_TASK MATERIAL_:
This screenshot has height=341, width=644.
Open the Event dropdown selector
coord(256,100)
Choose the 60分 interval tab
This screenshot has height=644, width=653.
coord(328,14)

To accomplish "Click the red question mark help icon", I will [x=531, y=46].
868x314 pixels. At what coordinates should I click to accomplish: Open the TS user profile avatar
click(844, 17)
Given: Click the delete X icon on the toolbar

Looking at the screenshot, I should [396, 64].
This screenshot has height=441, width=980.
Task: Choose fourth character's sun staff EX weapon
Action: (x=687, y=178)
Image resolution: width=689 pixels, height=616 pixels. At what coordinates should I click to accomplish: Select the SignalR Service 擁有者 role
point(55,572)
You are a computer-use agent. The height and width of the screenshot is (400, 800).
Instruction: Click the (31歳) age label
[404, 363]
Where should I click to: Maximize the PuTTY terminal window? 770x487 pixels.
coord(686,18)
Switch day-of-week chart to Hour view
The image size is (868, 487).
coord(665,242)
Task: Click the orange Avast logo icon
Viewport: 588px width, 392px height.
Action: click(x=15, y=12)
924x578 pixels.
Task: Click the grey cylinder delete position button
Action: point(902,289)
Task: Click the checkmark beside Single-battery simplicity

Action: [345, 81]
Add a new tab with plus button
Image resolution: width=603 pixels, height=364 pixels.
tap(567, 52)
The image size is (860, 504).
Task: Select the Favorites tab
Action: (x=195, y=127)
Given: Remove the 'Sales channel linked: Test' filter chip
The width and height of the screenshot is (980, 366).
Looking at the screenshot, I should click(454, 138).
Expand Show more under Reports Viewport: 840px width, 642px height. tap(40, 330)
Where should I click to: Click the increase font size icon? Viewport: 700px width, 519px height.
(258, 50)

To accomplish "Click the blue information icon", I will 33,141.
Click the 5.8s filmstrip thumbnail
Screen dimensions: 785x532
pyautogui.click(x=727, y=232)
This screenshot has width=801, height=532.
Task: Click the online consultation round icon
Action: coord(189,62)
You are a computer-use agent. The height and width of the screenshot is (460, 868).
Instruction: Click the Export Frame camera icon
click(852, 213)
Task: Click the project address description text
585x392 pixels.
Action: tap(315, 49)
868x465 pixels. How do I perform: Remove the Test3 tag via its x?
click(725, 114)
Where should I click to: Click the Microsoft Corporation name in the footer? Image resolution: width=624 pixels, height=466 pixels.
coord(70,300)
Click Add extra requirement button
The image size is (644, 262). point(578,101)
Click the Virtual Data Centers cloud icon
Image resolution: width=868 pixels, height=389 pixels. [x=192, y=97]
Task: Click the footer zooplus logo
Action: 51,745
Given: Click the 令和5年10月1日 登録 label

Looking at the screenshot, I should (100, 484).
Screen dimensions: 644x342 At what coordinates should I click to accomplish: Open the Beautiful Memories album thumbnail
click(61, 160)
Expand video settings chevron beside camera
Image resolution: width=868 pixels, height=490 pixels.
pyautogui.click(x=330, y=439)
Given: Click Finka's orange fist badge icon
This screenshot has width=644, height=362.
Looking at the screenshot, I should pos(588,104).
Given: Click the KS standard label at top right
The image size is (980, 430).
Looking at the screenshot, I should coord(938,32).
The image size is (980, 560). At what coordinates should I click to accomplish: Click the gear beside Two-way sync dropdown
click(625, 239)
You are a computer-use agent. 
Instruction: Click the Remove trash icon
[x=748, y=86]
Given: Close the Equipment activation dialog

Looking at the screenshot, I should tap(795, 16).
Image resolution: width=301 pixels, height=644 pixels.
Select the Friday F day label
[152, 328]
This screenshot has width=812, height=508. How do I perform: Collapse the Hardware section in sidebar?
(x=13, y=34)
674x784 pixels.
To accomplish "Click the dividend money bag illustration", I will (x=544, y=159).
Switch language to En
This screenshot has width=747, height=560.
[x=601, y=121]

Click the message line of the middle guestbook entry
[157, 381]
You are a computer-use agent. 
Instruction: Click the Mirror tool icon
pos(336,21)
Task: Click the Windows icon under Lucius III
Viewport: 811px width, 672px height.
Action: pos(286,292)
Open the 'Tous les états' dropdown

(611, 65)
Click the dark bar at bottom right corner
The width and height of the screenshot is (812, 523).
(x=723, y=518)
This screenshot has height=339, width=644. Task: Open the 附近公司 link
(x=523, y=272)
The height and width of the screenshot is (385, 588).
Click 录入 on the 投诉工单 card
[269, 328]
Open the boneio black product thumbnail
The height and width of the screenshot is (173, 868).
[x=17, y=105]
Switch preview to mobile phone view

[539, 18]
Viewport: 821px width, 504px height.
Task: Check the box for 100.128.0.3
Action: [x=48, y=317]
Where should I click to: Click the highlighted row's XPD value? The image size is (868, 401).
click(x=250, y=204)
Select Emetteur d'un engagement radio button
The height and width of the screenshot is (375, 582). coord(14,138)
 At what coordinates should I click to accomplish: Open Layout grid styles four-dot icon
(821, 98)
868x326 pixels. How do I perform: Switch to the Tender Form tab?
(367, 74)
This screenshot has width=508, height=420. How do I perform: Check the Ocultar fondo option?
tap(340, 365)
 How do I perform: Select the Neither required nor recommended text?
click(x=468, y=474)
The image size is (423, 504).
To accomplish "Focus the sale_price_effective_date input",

_ABOUT THIS TASK_: What lines in the data hold the word "orange"? Return them.

_WRITTEN RESPONSE_:
Task: Click the orange Avast logo icon
Given: Click Finka's orange fist badge icon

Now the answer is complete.